Under the EU-US Privacy Shield, companies could implement higher privacy standards to allow for the transfer of EU citizen data. This was necessary because of the EU’s stricter privacy legislation. In spite of the goals behind the Privacy Shield, privacy groups raised a number of concerns about its effectiveness.
In particular, advocates were concerned about the privacy threat the US government poses. Thanks to the Edward Snowden leaks, the world is aware of the US government’s long history of digital spying, even on law-abiding citizens. Advocates were concerned that, even if a company met the necessary data sharing privacy requirements, there was no guarantee the US government wouldn’t snoop on any shared data.
Max Schrems, an Austrian privacy advocate, initially filed the complaint that eventually made its way to the European Court of Justice (ECJ). After considering the case, the ECJ struck down the law.

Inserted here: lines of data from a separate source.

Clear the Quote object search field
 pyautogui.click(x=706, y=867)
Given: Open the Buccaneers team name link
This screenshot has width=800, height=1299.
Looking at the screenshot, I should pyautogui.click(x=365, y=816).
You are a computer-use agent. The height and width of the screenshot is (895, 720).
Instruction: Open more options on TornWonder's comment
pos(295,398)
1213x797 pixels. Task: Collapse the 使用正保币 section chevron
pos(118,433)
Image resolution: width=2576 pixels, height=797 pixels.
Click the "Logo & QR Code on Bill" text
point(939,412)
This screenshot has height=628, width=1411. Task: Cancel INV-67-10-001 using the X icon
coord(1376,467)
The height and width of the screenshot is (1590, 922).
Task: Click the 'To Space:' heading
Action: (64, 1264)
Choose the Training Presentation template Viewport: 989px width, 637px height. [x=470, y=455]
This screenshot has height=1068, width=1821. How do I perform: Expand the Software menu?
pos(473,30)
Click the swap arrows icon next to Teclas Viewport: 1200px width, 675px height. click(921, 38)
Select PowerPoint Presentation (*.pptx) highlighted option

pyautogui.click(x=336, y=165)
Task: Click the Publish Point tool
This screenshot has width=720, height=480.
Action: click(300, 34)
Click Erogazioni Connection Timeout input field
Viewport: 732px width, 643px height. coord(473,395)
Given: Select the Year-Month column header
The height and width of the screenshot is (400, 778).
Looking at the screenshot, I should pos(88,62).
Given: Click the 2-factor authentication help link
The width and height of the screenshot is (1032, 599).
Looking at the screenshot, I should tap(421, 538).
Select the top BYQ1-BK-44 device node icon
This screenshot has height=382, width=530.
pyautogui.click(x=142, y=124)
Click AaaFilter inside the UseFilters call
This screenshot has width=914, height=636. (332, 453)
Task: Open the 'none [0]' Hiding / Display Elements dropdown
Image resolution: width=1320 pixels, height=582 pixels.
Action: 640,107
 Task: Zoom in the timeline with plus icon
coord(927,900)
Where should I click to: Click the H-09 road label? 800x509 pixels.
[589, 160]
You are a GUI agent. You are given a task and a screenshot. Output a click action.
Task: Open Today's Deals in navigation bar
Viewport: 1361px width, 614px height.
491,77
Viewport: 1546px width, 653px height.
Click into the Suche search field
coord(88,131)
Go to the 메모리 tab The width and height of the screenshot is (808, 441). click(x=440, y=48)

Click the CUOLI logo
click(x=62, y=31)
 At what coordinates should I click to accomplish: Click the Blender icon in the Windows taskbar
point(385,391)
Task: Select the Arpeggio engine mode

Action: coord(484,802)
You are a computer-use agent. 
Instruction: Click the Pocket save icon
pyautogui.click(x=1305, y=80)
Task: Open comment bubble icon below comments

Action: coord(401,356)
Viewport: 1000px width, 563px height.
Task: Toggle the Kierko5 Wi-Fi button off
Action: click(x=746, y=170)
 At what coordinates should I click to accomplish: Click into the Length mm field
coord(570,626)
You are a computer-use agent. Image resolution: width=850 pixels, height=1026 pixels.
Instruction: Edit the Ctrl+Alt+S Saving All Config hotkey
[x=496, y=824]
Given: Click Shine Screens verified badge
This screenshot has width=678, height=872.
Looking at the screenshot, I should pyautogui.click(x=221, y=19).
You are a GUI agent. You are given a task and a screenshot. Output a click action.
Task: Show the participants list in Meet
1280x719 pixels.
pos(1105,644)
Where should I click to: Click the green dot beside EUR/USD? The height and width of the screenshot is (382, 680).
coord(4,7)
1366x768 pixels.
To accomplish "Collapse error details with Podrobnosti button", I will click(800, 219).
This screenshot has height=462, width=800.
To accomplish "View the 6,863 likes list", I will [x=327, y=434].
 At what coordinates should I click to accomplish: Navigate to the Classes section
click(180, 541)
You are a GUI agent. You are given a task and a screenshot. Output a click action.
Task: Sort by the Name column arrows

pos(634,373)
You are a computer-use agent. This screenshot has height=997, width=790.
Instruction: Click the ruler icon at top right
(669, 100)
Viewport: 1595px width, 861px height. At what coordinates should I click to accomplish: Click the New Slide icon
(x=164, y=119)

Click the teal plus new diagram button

This will have major ramifications for many companies with customers in the EU. At the very least, companies will need to use Standard Contractual Clauses. This is a type of non-negotiable legal contract drawn up in the EU that governs data transfers. Specifically, they are used to make sure any data transfer abides by the GDPR privacy laws, especially when transferring the data to a country that does not have the same level of privacy protection.
The ECJ’s decision is a big win for privacy advocates, and will no doubt put additional pressure on the US to adopt privacy regulation of its own.